Forecasting Walmart Sales with Machine Learning

Anjali Ramesh
7 min readJun 22, 2023

--

In this machine learning project, we utilize historical Walmart sales data to predict store sales. The dataset can be found here.

Walmart is one of the biggest retailers and among the go-to retail stores for one’s household shopping. Known for its lowest prices and cost savings across product categories, a visit to its physical stores is an experience in itself. It is a retail business that generates USD 567 billion worth of sales volume. Walmart has a Data Science and Analytics department that is dedicated to improving customer-client-employee relationships by forecasting sales, recommending products based on customer buying trends, product/customer segmentation, and several other use cases of data science.

Problem Statement

In 2014, Walmart hosted a recruiting competition on Kaggle. Job-seekers were provided with historical sales data for 45 Walmart stores located in different regions. Each store contains a number of departments, and we are tasked with predicting the department-wide sales for each store. In addition, Walmart runs several promotional markdown events throughout the year. These markdowns precede prominent holidays, the four largest of which are the Super Bowl, Labor Day, Thanksgiving, and Christmas. The weeks including these holidays are weighted five times higher in the evaluation than non-holiday weeks. Part of the challenge presented by this competition is modeling the effects of markdowns on these holiday weeks in the absence of complete/ideal historical data.
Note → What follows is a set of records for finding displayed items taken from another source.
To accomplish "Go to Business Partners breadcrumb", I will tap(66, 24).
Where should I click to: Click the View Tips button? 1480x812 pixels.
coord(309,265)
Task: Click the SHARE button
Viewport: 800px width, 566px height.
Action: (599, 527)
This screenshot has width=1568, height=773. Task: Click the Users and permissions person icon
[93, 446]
Understand Business Requirements & Nature of Data

The business problem I am trying to solve is to forecast future sales data by training machine learning models on historical data. Sales forecasting helps every business make better business decisions. It helps in overall business planning, budgeting, and risk management. It allows companies to efficiently allocate resources for future growth and manage their cash flow. Sales forecasting also helps businesses to estimate their costs and revenue accurately based on which they are able to predict their short-term and long-term performance.

A glimpse into the data

stores.csv

Type and size of 45 stores

features.csv

Data related to the store, department, and regional activity like fuel price, customer price index, unemployment rate, etc. for the given dates

train.csv

The historical training data cover dates in the range 2010–02–05 to 2012–11–01.
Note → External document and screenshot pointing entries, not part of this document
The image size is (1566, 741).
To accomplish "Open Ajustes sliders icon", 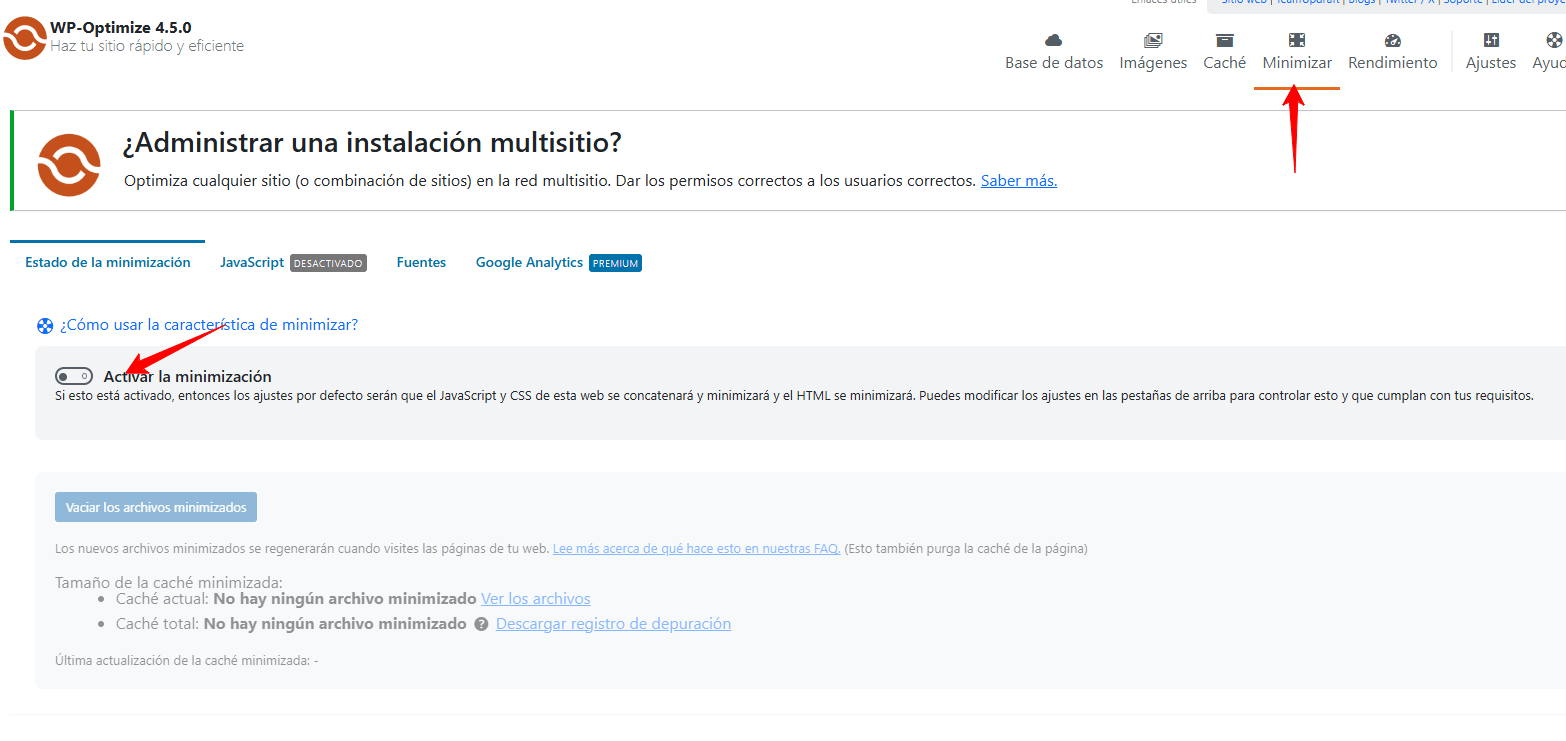I will click(1490, 41).
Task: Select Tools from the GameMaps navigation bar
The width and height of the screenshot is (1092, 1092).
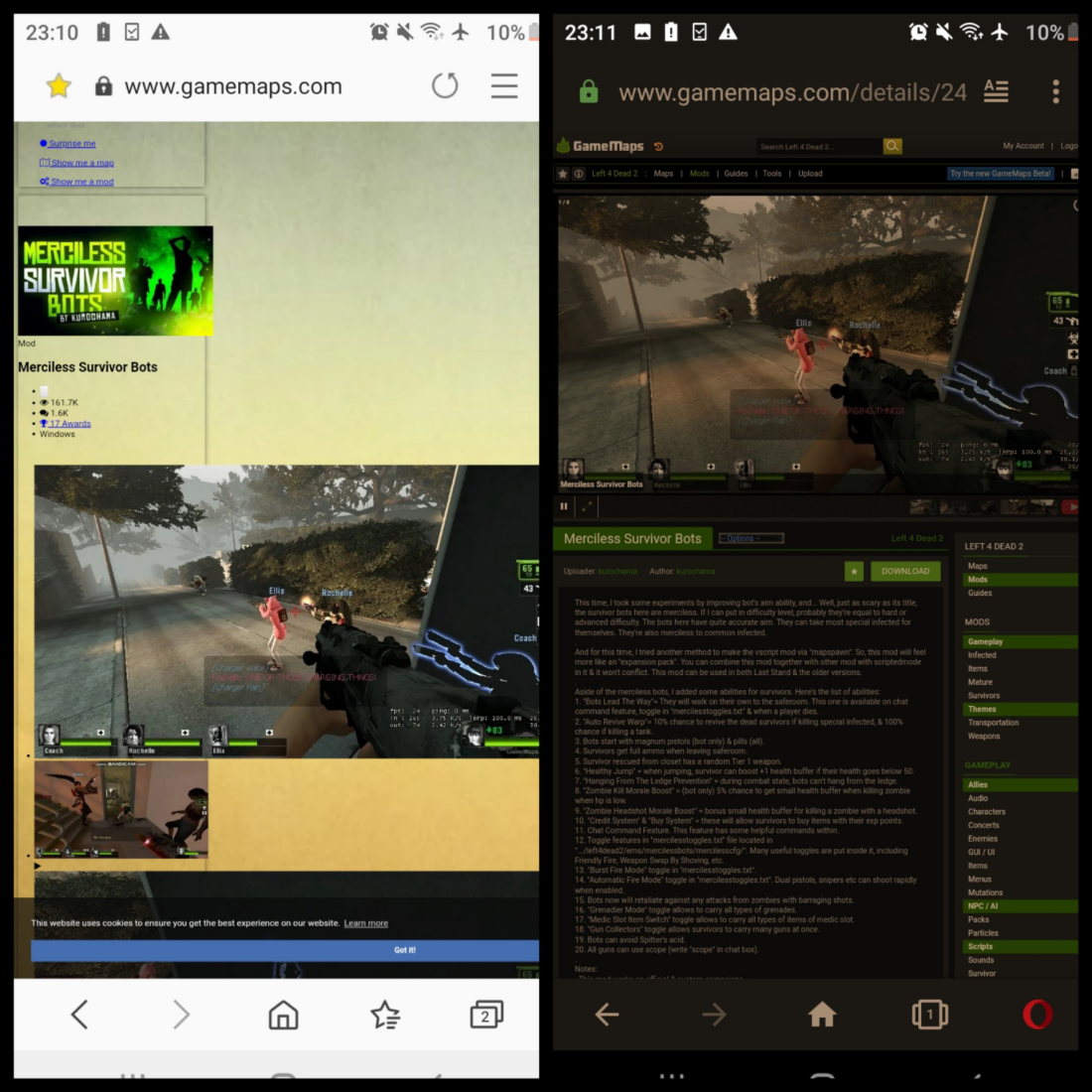Action: click(x=771, y=173)
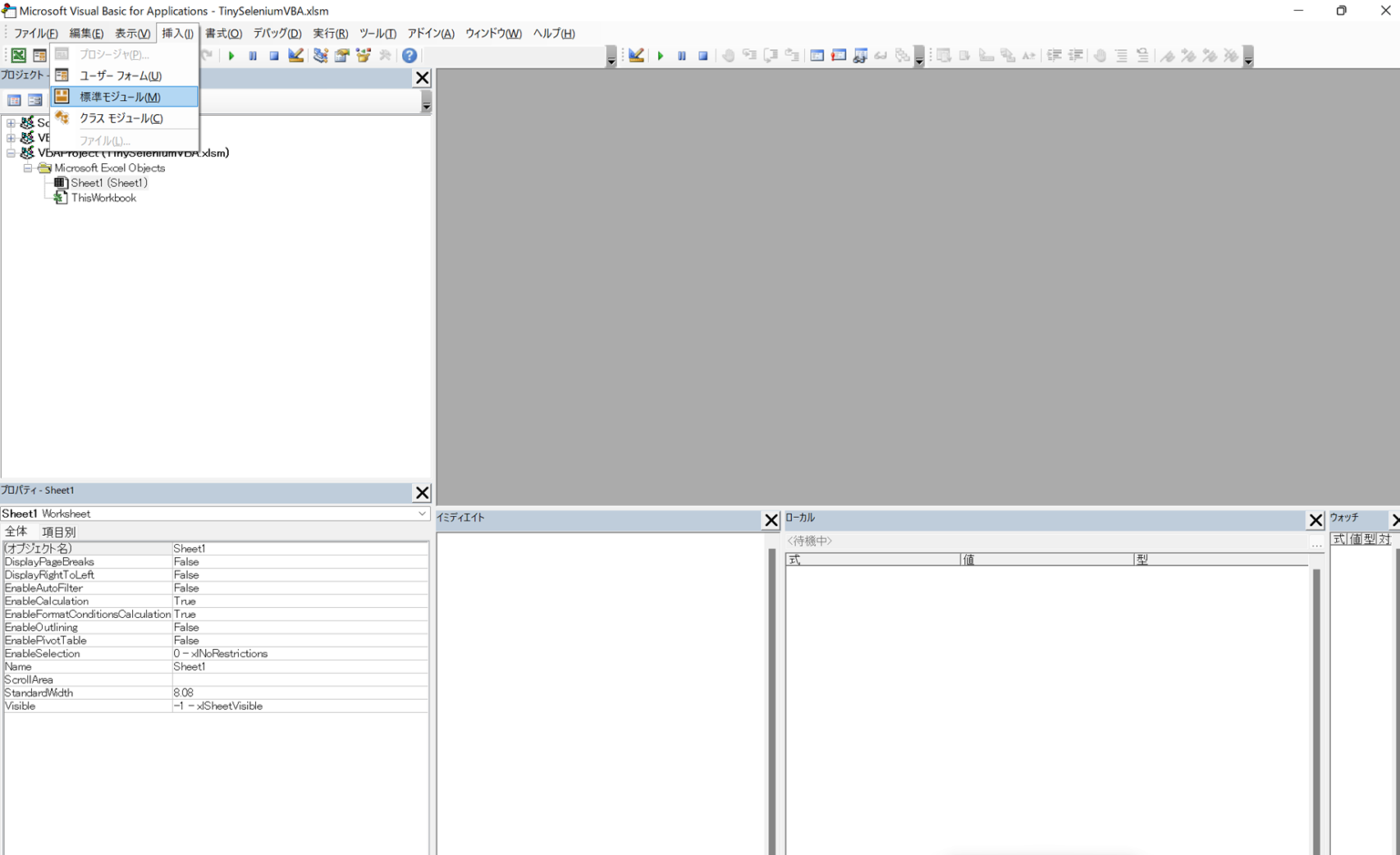The image size is (1400, 855).
Task: Open the Sheet1 Worksheet object dropdown
Action: point(421,514)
The feature that I have to predict is Weekly_Sales, given Store ID, Dept ID, Date and IsHoliday.

Problem Identification

Weekly Sales is a labeled continuous numeric feature. Hence, this is an application of Supervised ML, specifically, it is a regression problem.

Project Outline

  1. Data Preprocessing
  2. Exploratory Data Analysis
  3. Preparing to Train Models
  4. Implement and Train Models
  5. Model Evaluation
  6. Hyperparameter Tuning
  7. Model Selection
  8. Prediction and Analysis

1. Data Preprocessing

Preparing historical store sales data by cleaning, transforming, and encoding categorical variables as necessary. Perform feature engineering and feature selection.

The following preprocessing tasks have been performed

  • Merging stores and features data frames with train and test data with pandas merge.
  • Converting boolean features to 0s and 1s
  • Checking for missing/nan values
train_df.isna().sum()
  • The only features with missing values are MarkDown(1–5) which are anonymized data related to promotional markdowns that Walmart is running. MarkDown data is only available after Nov 2011 and is not available for all stores all the time. Any missing value is marked with an NA. I have replaced the nan values in these columns with 0.
  • The cleaned data looks like this —
train_df

Feature Engineering

  • From the Date column, I have extracted DayOfMonth, Month, Year, DayOfWeek, WeekOfYear, and Quarter and dropped the Date column
  • Created a new column called MarkDown which is the sum of all MarkDown(1–5) columns after which those 5 columns were dropped
  • In the IsHoliday column, I have changed the value to 1 for national and federal holidays as weeks with holidays might have higher sales than the weeks without holidays. Walmart could have even offered promotions during holidays.

Summary Statistics

2. Exploratory Data Analysis

Heatmap of the correlation matrix

From this heatmap, Size and Dept seem to have the highest correlation with Weekly_Sales

Weekly Sales vs. Week of Year

Huge spike during the holidays for all three years

Weekly Sales vs. Month of Year

As expected, Months 11 and 12 seem to have the highest recorded weekly sales.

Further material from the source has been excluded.